Infectivity-enhanced AdΔ24RGD[CRAd(E3+)] is more potent in killing H460 cells than AdΔ24[CRAD(E3−)]. The viability of H460 cells was determined by the WST-1 assay, with three experiments. Data show means ± standard deviation (A) and crystal violet staining (B) at 5 and 11 days postinfection, at different MOIs.

p53-Independent cell killing by CRAds in H460 cells.

To investigate the role of p53 in mediating cell death triggered by CRAds in H460 cells, the expression of p53 was examined by Western blotting in extracts derived from CRAd-infected cells that were harvested at different time points after infection (Fig. 2A). The levels of p53 progressively decreased within 2 days after CRAd(E3−) infection, which can be attributed to E1B-55KD-mediated degradation (18, 36). The presence of the E3 region accelerated the reduction in p53 levels that may also be caused by accelerated internalization via the integrin-targeting motif RGD. The expression of the p53-inducible proapoptotic Bcl2 family member Bax was also studied, revealing a time-dependent decrease after CRAd(E3−) infection. The presence of the E3 region augmented CRAd-induced Bax reduction at 24 h postinfection, and levels remained low at later time points. As a control, H460 cells were treated with CDDP, which resulted in the induction of Bax and a less appreciable accumulation of p53 (Fig. 2A), which is in line with the expected activation of a p53-dependent route to apoptotic cell death. Activation of a p53-independent death receptor pathway with an agonistic Ab directed against the Fas receptor caused a decrease in the levels of p53 and Bax.

FIG. 2.

FIG. 2.

The p53-Bax apoptotic pathway is not involved in CRAd(E3+)- or CRAd(E3−)-induced cell killing of H460 cells. Western blot analyses of p53 and Bax expression in H460 cells infected with CRAd(E3+) or CRAd(E3−) at an MOI of 25 at different time points after infection are shown. As a control, H460 cells were treated with CDDP or with FasL+CHX (Fas). β-Actin serves as a control for loading (A). The reduced expression level of p53 in stable HPV16-E6-overexpressing H460 cells (H460-E6) was confirmed (B). CRAd-induced cell killing at different MOIs was examined in H460-E6 cells and in empty vector-transfected control H460 cells (H460-neo) at 7 days after infection by WST-1 assays. The results obtained for CRAd(E3+) are shown and were similar to those for CRAd(E3−) (C). Values are means ± standard deviation of three experiments.

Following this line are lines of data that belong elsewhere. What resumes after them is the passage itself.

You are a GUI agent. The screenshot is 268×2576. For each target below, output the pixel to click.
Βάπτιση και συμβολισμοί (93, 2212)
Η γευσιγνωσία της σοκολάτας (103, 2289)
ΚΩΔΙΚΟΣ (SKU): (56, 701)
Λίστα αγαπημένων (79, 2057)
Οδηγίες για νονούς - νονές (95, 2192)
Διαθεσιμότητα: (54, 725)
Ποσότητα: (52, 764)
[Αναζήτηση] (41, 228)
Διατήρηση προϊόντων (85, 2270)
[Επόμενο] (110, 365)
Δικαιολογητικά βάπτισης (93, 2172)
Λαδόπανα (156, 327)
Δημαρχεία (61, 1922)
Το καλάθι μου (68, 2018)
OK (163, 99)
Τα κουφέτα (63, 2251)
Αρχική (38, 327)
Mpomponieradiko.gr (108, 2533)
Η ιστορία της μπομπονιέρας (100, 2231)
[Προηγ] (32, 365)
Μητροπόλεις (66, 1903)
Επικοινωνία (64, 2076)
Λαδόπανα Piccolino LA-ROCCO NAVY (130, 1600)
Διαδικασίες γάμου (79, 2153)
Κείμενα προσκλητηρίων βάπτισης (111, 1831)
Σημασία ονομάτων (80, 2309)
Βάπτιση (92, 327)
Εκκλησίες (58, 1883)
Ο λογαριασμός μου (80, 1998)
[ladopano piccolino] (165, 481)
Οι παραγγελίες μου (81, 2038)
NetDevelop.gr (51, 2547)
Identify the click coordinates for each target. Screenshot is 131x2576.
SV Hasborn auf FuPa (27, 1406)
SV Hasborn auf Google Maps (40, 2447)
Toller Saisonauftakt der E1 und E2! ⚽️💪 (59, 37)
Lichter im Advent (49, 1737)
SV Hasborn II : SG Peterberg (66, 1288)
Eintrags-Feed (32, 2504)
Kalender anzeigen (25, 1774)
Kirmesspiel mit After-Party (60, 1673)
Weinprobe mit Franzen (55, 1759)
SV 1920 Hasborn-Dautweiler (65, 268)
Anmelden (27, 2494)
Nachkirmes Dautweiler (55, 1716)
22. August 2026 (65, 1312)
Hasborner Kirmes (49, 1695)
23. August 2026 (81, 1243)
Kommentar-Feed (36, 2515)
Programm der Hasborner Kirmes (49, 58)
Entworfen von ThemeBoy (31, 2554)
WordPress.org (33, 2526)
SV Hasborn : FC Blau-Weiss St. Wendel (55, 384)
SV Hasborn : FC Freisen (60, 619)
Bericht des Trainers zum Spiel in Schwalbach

To further assess the role of p53 in CRAd-induced cell death, H460 cells stably transfected with HPV16-E6, which possess reduced levels of p53 caused by HPV16-E6-mediated degradation of p53 (Fig. 2B), were infected with different MOIs of CRAd(E3+). Cell viability was measured at 7 days postinfection and was compared to CRAd toxicity in empty vector-transfected p53-expressing control cells (H460-neo) (Fig. 2C). The E6-dependent inhibition of p53 did not influence the oncolytic effect of this CRAd. Together, these data indicate that the cell killing effect of both tested CRAds is not dependent on the activation of p53-dependent apoptosis.

Cell death induced by CRAds is triggered independent of caspases and Bcl2.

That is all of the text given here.